In September, the duo asked Matignon and Bercy for the ceiling letters, these budgetary framework documents addressed to the ministries. In the absence of a response – Michel Barnier has just been appointed, and the preparation of the budget is taking shape in an emergency, even in panic given the discovery of a cataclysmic deficit – here they are marching towards Bercy, then advancing towards Matignon , an orchestrated stroll under the eye of the invited cameras – Coquerel in an open parka and Courson strapped into a brown wool coat. The string – an idea of ​​Coquerel’s in fact – is making the rounds on all television news, although neither of us is unaware that the transmission of these ceiling letters is not an obligation, and that the general rapporteur of the budget goes beyond his scope of action, these falling within the competence of the president of the committee. Never mind, the message gets across. Two swashbucklers, concerned with the defense of Parliament, two incorruptibles, devoted to the transparency of the political game.

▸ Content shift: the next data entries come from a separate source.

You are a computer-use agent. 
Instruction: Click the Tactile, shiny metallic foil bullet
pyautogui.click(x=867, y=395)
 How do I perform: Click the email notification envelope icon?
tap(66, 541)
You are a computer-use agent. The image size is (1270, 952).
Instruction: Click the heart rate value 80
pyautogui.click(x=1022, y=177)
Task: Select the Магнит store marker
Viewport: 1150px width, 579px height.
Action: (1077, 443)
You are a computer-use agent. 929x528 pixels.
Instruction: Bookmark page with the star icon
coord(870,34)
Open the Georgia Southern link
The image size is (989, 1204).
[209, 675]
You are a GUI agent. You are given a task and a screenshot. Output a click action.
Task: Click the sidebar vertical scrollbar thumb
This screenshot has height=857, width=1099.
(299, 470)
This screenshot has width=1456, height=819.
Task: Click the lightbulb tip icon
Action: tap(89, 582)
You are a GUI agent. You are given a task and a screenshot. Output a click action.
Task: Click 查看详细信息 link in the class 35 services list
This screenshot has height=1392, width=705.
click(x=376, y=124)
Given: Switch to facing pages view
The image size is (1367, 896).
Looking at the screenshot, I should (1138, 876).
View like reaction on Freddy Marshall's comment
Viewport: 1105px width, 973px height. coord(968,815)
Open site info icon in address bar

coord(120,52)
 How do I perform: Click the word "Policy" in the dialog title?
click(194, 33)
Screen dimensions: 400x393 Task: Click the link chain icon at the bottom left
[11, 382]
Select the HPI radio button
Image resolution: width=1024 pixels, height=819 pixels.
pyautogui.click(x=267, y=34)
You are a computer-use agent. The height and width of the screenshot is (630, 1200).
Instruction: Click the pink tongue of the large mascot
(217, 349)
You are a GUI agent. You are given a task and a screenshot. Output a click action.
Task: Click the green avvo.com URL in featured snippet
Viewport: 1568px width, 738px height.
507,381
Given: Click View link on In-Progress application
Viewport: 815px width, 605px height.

They make tons of it, boasting together, going so far as to confide in the columns of Paris Match singing Françoise Hardy – Eric Coquerel at the top of his lungs, amazed that his accomplice knows all the words by heart. In the Finance Committee, their alliance is appreciated differently. If everyone praises their technical skills, in the LR and Renaissance ranks, the number annoys. Their speaking times not being limited by status, each one talks at length, monopolizing the clocks. The elected representatives of the “common base” have done the math: 83% of the speaking time devoured by the opposition, including 13% by Coquerel, tied with Courson, and, still according to their figures, the “common base” would not have, he was only able to express himself 8% of the time. Eleven deputies sent this count, via a letter dated October 9, to the President of the National Assembly, Yaël Braun-Pivet, asking her to respect “the plurality of debates”. They also note that the fifteen administrators, working under the orders of the president and the general rapporteur, in fact work for the opposition. On October 16, unanimously this time, the 76 deputies of the Finance Committee requested and obtained that their committee be given the powers of a commission of inquiry, in order to research and examine the causes of the budgetary slippage. . “The Assembly is in its role, provided that the commission does not turn into a political trial, anesthetizing all forms of reflection,” warns the elected representative of Val-de-Marne, Mathieu Lefèvre. Not sure that the duo at its head see it that way, determined to make the exercise a thunderous platform, electrifying the political landscape. Flammable.